Well, that depends on your outlook on life. Is the glass half empty? Half full? Pretty? Ugly? Heavy? Light?
Look, I’m no Pollyanna. I wasn’t a blithe happy-go-lucky person to begin with. I’m a definite Type-A personality. I’m a 14-year Navy veteran. I’m a black belt in Tae Kwon Do. I’ve had a total of 5 jobs from the time I was 14 until I turned 43 (and was diagnosed with metastatic breast cancer). You don’t go where I’ve been by drifting along in this sea called life.
I’ve lost quite a bit due to cancer. I’ve lost family and friends who died of cancer. I’ve lost the possibility of holding down a full-time job. I’ve lost stamina. I’ve lost memory (chemo-brain is REAL y’all!). I’ve lost patience. I’ve lost my sex drive. I’ve lost my hair.
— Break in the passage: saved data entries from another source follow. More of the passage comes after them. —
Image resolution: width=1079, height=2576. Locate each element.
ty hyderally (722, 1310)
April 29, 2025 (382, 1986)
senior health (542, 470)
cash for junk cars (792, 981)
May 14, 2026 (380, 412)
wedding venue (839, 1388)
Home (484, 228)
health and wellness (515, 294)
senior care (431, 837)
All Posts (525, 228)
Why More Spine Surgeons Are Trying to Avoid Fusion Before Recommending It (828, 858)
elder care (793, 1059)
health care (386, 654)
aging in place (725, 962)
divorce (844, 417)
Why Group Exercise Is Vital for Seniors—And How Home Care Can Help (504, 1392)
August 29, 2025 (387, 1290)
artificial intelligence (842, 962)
I’ve lost friends who couldn’t handle me bald or in treatment. I’ve lost a big part of what I used to be. I’ve lost income and had to set my pride aside to go on disability. I’ve lost part of a breast. I’ve lost my love of chocolate.
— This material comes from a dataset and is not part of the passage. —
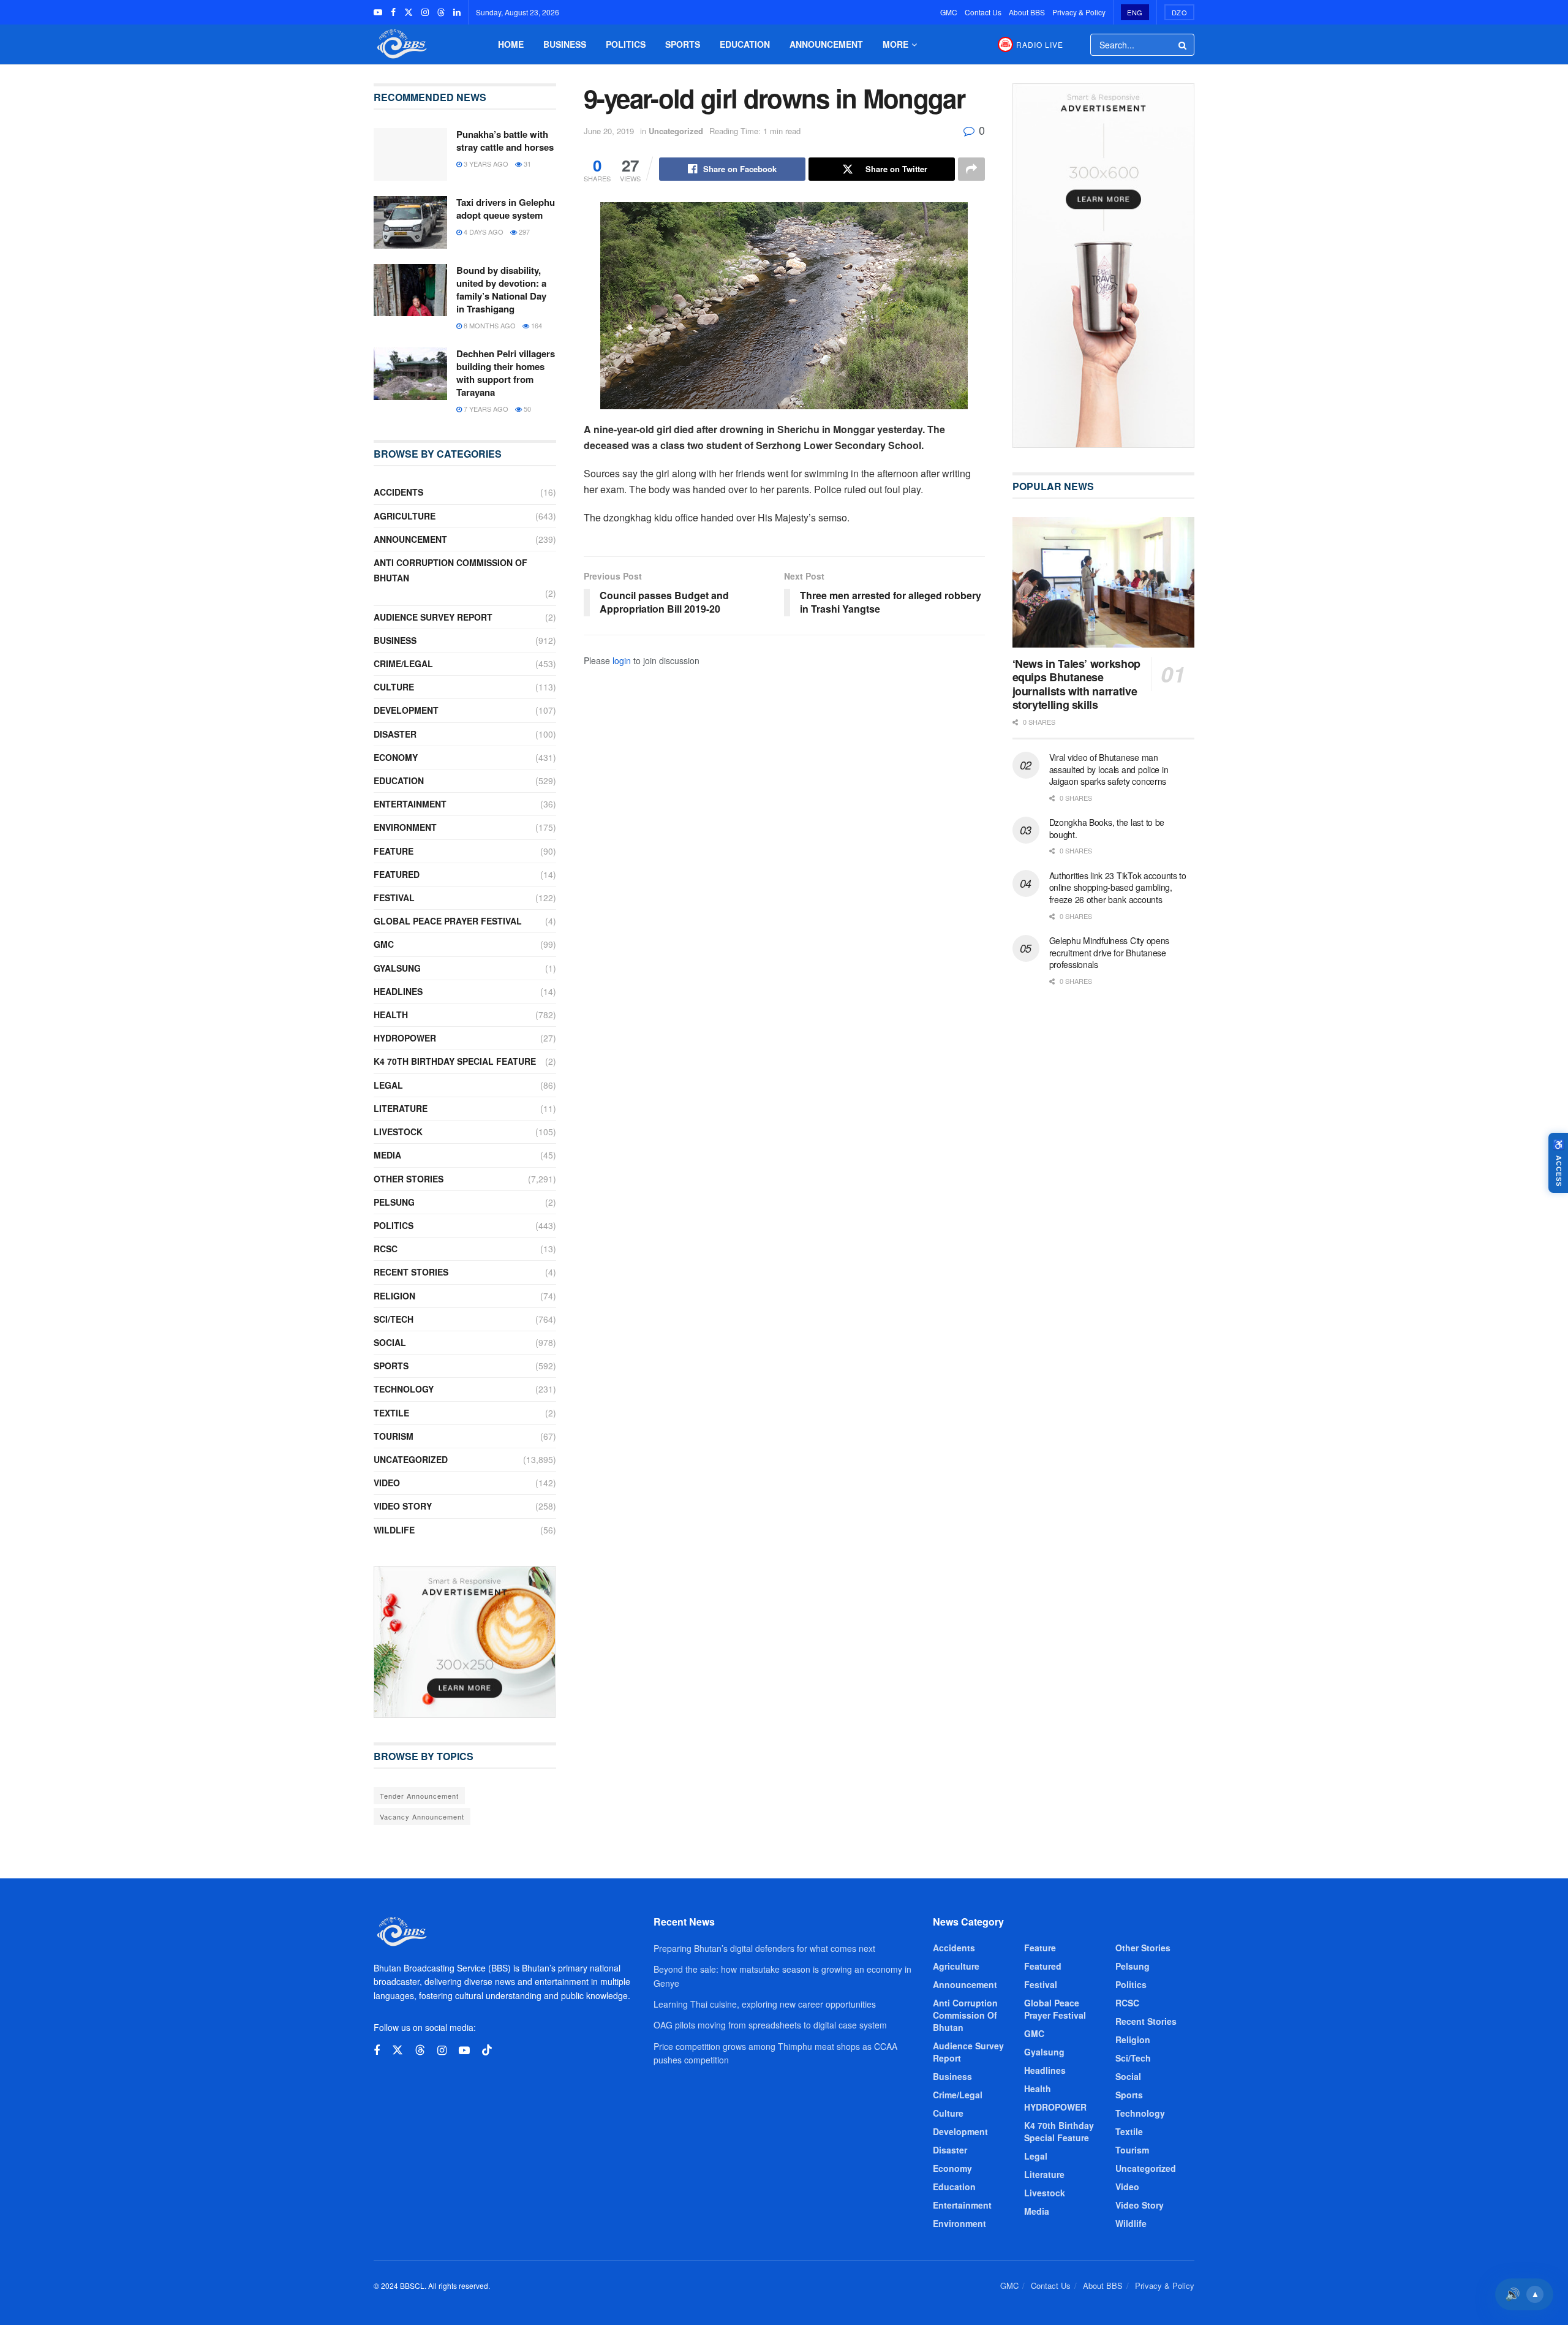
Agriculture (404, 516)
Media (387, 1155)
Sure, I’ve gained some things from cancer. I’ve gained about 30 pounds (UGH!) over the past 8 years with cancer. I’ve gained some great girlfriends, and built strong relationships I wouldn’t have been able to before. I’ve been able to travel more. I spend more time with family. I’m attending a women’s bible study at church. I volunteer with a therapy dog team. I slow down and appreciate things more now, because death is much more real. I have a new will. My hair has grown back (and in some new places). I’ve had a garden this year (my tomatoes and okra did great; but the cucumbers and zucchini, not so much). I’ve even learned to cook.
So, now is the new normal. As the song says, “Live like you were dying.” Well, that’s a wake-up call isn’t it? I mean, who in their late 30s or early 40s is planning their own funeral? Who is writing letters to their child(ren) about life? About marriage? Yes, it’s people who have a terminal disease. My husband isn’t doing these things. My brothers certainly aren’t writing letters to their daughters about getting married, or raising a child. Even my parents don’t have a will finalized yet, although my in-laws do.
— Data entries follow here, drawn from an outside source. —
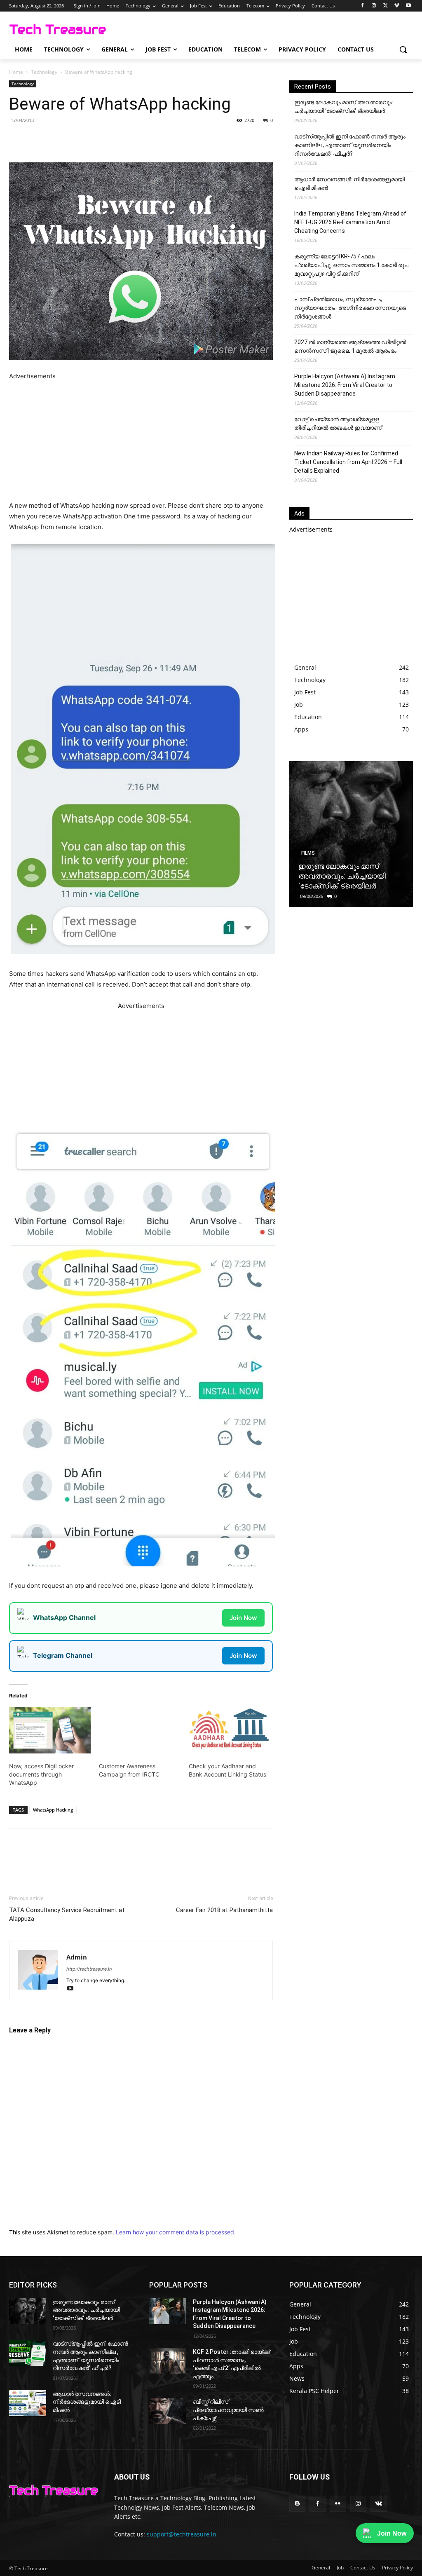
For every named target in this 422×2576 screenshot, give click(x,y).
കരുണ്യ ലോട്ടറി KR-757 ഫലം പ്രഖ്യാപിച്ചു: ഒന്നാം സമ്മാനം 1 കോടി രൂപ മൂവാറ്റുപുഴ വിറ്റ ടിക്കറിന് (351, 265)
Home (16, 71)
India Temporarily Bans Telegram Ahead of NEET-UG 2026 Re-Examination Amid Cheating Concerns (350, 222)
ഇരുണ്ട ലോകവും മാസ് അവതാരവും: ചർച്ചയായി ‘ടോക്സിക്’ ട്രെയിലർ (343, 106)
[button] (403, 49)
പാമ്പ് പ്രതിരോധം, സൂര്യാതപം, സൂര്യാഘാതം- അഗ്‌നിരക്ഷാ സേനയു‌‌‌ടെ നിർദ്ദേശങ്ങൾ (350, 308)
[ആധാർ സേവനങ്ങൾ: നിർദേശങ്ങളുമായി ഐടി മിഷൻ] (27, 2403)
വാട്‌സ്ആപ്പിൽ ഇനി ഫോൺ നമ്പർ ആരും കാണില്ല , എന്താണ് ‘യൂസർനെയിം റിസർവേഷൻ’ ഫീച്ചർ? (350, 145)
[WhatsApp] (104, 139)
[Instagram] (374, 6)
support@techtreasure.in (181, 2534)
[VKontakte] (378, 2504)
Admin (76, 1957)
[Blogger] (297, 2504)
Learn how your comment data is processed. (176, 2232)
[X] (385, 6)
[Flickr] (338, 2504)
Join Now (243, 1618)
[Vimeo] (396, 6)
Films (308, 853)
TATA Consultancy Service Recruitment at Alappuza (66, 1914)
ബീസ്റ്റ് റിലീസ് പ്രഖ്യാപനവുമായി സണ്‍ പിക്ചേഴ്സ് (228, 2409)
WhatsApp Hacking (53, 1810)
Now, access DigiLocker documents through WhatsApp (41, 1774)
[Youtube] (408, 6)
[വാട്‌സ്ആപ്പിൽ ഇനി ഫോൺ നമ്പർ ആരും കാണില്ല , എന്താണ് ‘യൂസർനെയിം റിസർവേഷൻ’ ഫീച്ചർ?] (27, 2353)
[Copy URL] (142, 139)
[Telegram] (123, 139)
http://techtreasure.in (89, 1969)
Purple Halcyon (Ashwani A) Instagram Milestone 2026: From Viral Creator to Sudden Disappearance (344, 385)
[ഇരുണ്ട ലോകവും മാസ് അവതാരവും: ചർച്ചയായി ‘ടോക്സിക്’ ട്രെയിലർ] (351, 834)
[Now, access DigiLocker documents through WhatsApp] (50, 1730)
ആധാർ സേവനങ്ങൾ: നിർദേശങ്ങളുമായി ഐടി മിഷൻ (349, 183)
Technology (44, 71)
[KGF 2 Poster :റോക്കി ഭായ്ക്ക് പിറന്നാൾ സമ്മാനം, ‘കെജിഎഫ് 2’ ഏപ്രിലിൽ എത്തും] (167, 2361)
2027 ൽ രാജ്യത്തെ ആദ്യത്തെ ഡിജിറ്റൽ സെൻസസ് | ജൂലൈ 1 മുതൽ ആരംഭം (350, 346)
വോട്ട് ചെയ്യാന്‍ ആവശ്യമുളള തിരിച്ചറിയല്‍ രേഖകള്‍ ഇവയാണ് (338, 423)
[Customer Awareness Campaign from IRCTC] (140, 1730)
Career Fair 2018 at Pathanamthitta (224, 1910)
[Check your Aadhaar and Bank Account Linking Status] (229, 1730)
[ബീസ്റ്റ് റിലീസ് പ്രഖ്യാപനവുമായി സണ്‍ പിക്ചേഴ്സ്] (167, 2411)
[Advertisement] (141, 439)
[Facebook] (362, 6)
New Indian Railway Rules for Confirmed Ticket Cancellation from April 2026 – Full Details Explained (348, 462)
And with all that said, I’m learning and working and growing to appreciate what I DO have; to make the most of every day. I have choices to make. I can choose to do what I can, when I can or choose to be consumed with the cancer that invades my body. I can choose to be happy, or choose to be miserable. I can choose to exercise or choose to lay in bed. For the most part, I choose to be happy. That doesn’t mean I don’t have days where I am angry or scared about what’s going on inside me. Nor does it mean I am immune to depression nor anxiety. I have faith in God that his plan is enough for me.
At the end of the day, what I want to leave is memories, good memories of me with those I love. And for this reason, I choose to focus on the blessings I have in my present life.